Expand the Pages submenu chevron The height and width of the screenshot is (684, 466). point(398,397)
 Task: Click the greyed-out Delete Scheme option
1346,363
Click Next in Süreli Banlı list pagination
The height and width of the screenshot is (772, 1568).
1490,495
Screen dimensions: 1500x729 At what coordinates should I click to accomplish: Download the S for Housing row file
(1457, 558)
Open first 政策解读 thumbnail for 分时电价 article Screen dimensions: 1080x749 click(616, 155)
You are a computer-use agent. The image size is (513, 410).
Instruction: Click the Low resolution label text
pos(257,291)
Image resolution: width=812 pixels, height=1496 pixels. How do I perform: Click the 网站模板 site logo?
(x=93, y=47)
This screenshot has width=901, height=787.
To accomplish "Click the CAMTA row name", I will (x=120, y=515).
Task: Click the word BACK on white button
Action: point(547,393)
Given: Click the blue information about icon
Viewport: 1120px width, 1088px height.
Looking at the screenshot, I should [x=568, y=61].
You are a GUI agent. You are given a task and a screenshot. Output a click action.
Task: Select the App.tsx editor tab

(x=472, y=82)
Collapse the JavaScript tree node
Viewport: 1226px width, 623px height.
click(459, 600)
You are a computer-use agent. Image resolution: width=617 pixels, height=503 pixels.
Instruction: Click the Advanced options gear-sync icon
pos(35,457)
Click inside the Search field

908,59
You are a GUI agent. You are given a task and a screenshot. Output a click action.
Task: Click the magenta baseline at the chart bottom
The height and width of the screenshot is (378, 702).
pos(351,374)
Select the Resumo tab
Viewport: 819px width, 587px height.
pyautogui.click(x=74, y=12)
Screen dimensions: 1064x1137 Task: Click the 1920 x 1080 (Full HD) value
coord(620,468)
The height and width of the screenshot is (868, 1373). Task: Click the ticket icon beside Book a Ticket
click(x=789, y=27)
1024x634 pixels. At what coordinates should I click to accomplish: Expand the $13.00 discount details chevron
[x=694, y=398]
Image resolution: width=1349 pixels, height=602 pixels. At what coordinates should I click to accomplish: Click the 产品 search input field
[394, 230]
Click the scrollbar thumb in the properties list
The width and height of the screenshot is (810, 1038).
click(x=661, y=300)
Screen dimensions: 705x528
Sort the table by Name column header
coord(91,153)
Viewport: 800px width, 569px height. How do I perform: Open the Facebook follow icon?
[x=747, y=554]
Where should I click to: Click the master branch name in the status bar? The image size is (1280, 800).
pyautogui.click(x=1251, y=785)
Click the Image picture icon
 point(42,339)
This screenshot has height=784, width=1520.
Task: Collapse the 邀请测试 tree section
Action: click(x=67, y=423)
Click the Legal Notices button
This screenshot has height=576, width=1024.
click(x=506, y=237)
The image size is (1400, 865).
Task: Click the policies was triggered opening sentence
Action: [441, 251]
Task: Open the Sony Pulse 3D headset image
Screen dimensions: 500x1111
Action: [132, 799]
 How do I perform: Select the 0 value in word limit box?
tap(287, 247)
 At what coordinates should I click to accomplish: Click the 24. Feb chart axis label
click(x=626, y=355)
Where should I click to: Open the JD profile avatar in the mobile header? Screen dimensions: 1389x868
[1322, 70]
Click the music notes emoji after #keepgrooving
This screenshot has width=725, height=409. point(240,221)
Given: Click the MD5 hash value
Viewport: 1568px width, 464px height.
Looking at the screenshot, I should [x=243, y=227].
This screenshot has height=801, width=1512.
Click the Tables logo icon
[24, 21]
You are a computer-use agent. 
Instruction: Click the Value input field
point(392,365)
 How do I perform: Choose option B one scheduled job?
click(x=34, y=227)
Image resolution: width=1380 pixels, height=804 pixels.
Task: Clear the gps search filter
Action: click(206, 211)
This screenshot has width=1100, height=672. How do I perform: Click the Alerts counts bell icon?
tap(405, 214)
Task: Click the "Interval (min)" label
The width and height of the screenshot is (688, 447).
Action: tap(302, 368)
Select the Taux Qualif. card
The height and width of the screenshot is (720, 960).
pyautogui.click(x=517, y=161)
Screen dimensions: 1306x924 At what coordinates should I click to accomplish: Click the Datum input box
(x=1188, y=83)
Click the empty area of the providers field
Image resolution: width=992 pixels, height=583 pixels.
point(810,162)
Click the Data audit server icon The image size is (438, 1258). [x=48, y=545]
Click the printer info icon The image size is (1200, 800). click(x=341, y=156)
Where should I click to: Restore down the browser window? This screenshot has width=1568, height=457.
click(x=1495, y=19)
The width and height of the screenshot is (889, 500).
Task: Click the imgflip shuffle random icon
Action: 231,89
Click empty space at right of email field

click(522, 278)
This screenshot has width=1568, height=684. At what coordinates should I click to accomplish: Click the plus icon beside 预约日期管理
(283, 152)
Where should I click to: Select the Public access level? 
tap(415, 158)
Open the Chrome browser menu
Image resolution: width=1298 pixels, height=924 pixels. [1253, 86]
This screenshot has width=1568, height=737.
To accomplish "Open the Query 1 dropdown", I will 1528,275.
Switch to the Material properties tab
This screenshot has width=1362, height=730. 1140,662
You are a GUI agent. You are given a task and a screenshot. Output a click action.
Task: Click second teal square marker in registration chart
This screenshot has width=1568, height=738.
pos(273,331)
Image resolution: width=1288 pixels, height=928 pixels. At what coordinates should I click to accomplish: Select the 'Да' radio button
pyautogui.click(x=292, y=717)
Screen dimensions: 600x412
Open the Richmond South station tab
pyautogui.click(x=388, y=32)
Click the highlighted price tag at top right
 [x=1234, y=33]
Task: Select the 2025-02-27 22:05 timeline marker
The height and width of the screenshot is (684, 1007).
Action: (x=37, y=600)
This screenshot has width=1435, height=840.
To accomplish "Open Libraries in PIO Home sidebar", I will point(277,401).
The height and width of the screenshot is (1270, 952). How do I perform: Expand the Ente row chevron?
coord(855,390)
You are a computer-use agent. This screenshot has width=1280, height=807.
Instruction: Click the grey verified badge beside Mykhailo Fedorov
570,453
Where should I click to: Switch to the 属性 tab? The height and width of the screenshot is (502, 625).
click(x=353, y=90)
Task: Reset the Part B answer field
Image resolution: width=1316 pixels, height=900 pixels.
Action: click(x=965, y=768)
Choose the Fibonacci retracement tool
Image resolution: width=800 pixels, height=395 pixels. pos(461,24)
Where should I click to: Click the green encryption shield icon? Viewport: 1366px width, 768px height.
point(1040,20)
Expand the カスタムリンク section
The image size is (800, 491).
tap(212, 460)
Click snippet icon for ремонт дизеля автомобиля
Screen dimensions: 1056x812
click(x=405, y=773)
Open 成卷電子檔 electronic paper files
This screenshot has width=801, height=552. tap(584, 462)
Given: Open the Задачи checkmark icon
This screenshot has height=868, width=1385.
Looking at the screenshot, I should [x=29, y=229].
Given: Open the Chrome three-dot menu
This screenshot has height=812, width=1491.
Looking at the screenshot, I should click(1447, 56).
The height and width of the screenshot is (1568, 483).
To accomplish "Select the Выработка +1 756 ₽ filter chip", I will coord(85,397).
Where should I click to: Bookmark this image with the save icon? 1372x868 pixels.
· · · · · · ·
▶ _Instruction_
Please reproduce the whole listing above word for word, from its first line to its last.

▶ _Correct answer_
Expand the Pages submenu chevron The height and width of the screenshot is (684, 466). point(398,397)
 Task: Click the greyed-out Delete Scheme option
1346,363
Click Next in Süreli Banlı list pagination
The height and width of the screenshot is (772, 1568).
1490,495
Screen dimensions: 1500x729 At what coordinates should I click to accomplish: Download the S for Housing row file
(1457, 558)
Open first 政策解读 thumbnail for 分时电价 article Screen dimensions: 1080x749 click(616, 155)
You are a computer-use agent. The image size is (513, 410).
Instruction: Click the Low resolution label text
pos(257,291)
Image resolution: width=812 pixels, height=1496 pixels. How do I perform: Click the 网站模板 site logo?
(x=93, y=47)
This screenshot has width=901, height=787.
To accomplish "Click the CAMTA row name", I will (x=120, y=515).
Task: Click the word BACK on white button
Action: point(547,393)
Given: Click the blue information about icon
Viewport: 1120px width, 1088px height.
Looking at the screenshot, I should [x=568, y=61].
You are a GUI agent. You are given a task and a screenshot. Output a click action.
Task: Select the App.tsx editor tab

(x=472, y=82)
Collapse the JavaScript tree node
Viewport: 1226px width, 623px height.
click(459, 600)
You are a computer-use agent. Image resolution: width=617 pixels, height=503 pixels.
Instruction: Click the Advanced options gear-sync icon
pos(35,457)
Click inside the Search field

908,59
You are a GUI agent. You are given a task and a screenshot. Output a click action.
Task: Click the magenta baseline at the chart bottom
The height and width of the screenshot is (378, 702).
pos(351,374)
Select the Resumo tab
Viewport: 819px width, 587px height.
pyautogui.click(x=74, y=12)
Screen dimensions: 1064x1137 Task: Click the 1920 x 1080 (Full HD) value
coord(620,468)
The height and width of the screenshot is (868, 1373). Task: Click the ticket icon beside Book a Ticket
click(x=789, y=27)
1024x634 pixels. At what coordinates should I click to accomplish: Expand the $13.00 discount details chevron
[x=694, y=398]
Image resolution: width=1349 pixels, height=602 pixels. At what coordinates should I click to accomplish: Click the 产品 search input field
[394, 230]
Click the scrollbar thumb in the properties list
The width and height of the screenshot is (810, 1038).
click(x=661, y=300)
Screen dimensions: 705x528
Sort the table by Name column header
coord(91,153)
Viewport: 800px width, 569px height. How do I perform: Open the Facebook follow icon?
[x=747, y=554]
Where should I click to: Click the master branch name in the status bar? The image size is (1280, 800).
pyautogui.click(x=1251, y=785)
Click the Image picture icon
 point(42,339)
This screenshot has height=784, width=1520.
Task: Collapse the 邀请测试 tree section
Action: click(x=67, y=423)
Click the Legal Notices button
This screenshot has height=576, width=1024.
click(x=506, y=237)
The image size is (1400, 865).
Task: Click the policies was triggered opening sentence
Action: [441, 251]
Task: Open the Sony Pulse 3D headset image
Screen dimensions: 500x1111
Action: [132, 799]
 How do I perform: Select the 0 value in word limit box?
tap(287, 247)
 At what coordinates should I click to accomplish: Click the 24. Feb chart axis label
click(x=626, y=355)
Where should I click to: Open the JD profile avatar in the mobile header? Screen dimensions: 1389x868
[1322, 70]
Click the music notes emoji after #keepgrooving
This screenshot has width=725, height=409. point(240,221)
Given: Click the MD5 hash value
Viewport: 1568px width, 464px height.
Looking at the screenshot, I should [x=243, y=227].
This screenshot has height=801, width=1512.
Click the Tables logo icon
[24, 21]
You are a computer-use agent. 
Instruction: Click the Value input field
point(392,365)
 How do I perform: Choose option B one scheduled job?
click(x=34, y=227)
Image resolution: width=1380 pixels, height=804 pixels.
Task: Clear the gps search filter
Action: click(206, 211)
This screenshot has width=1100, height=672. How do I perform: Click the Alerts counts bell icon?
tap(405, 214)
Task: Click the "Interval (min)" label
The width and height of the screenshot is (688, 447).
Action: tap(302, 368)
Select the Taux Qualif. card
The height and width of the screenshot is (720, 960).
pyautogui.click(x=517, y=161)
Screen dimensions: 1306x924 At what coordinates should I click to accomplish: Click the Datum input box
(x=1188, y=83)
Click the empty area of the providers field
Image resolution: width=992 pixels, height=583 pixels.
point(810,162)
Click the Data audit server icon The image size is (438, 1258). [x=48, y=545]
Click the printer info icon The image size is (1200, 800). click(x=341, y=156)
Where should I click to: Restore down the browser window? This screenshot has width=1568, height=457.
click(x=1495, y=19)
The width and height of the screenshot is (889, 500).
Task: Click the imgflip shuffle random icon
Action: 231,89
Click empty space at right of email field

click(522, 278)
This screenshot has width=1568, height=684. At what coordinates should I click to accomplish: Click the plus icon beside 预约日期管理
(283, 152)
Where should I click to: Select the Public access level? 
tap(415, 158)
Open the Chrome browser menu
Image resolution: width=1298 pixels, height=924 pixels. [1253, 86]
This screenshot has width=1568, height=737.
To accomplish "Open the Query 1 dropdown", I will 1528,275.
Switch to the Material properties tab
This screenshot has width=1362, height=730. 1140,662
You are a GUI agent. You are given a task and a screenshot. Output a click action.
Task: Click second teal square marker in registration chart
This screenshot has width=1568, height=738.
pos(273,331)
Image resolution: width=1288 pixels, height=928 pixels. At what coordinates should I click to accomplish: Select the 'Да' radio button
pyautogui.click(x=292, y=717)
Screen dimensions: 600x412
Open the Richmond South station tab
pyautogui.click(x=388, y=32)
Click the highlighted price tag at top right
 [x=1234, y=33]
Task: Select the 2025-02-27 22:05 timeline marker
The height and width of the screenshot is (684, 1007).
Action: (x=37, y=600)
This screenshot has width=1435, height=840.
To accomplish "Open Libraries in PIO Home sidebar", I will point(277,401).
The height and width of the screenshot is (1270, 952). How do I perform: Expand the Ente row chevron?
coord(855,390)
You are a computer-use agent. This screenshot has width=1280, height=807.
Instruction: Click the grey verified badge beside Mykhailo Fedorov
570,453
Where should I click to: Switch to the 属性 tab? The height and width of the screenshot is (502, 625).
click(x=353, y=90)
Task: Reset the Part B answer field
Image resolution: width=1316 pixels, height=900 pixels.
Action: click(x=965, y=768)
Choose the Fibonacci retracement tool
Image resolution: width=800 pixels, height=395 pixels. pos(461,24)
Where should I click to: Click the green encryption shield icon? Viewport: 1366px width, 768px height.
point(1040,20)
Expand the カスタムリンク section
The image size is (800, 491).
tap(212, 460)
Click snippet icon for ремонт дизеля автомобиля
Screen dimensions: 1056x812
click(x=405, y=773)
Open 成卷電子檔 electronic paper files
This screenshot has width=801, height=552. tap(584, 462)
Given: Open the Задачи checkmark icon
This screenshot has height=868, width=1385.
Looking at the screenshot, I should [x=29, y=229].
Given: Open the Chrome three-dot menu
This screenshot has height=812, width=1491.
Looking at the screenshot, I should click(1447, 56).
The height and width of the screenshot is (1568, 483).
To accomplish "Select the Выработка +1 756 ₽ filter chip", I will coord(85,397).
Where should I click to: Bookmark this image with the save icon? 1372x868 pixels.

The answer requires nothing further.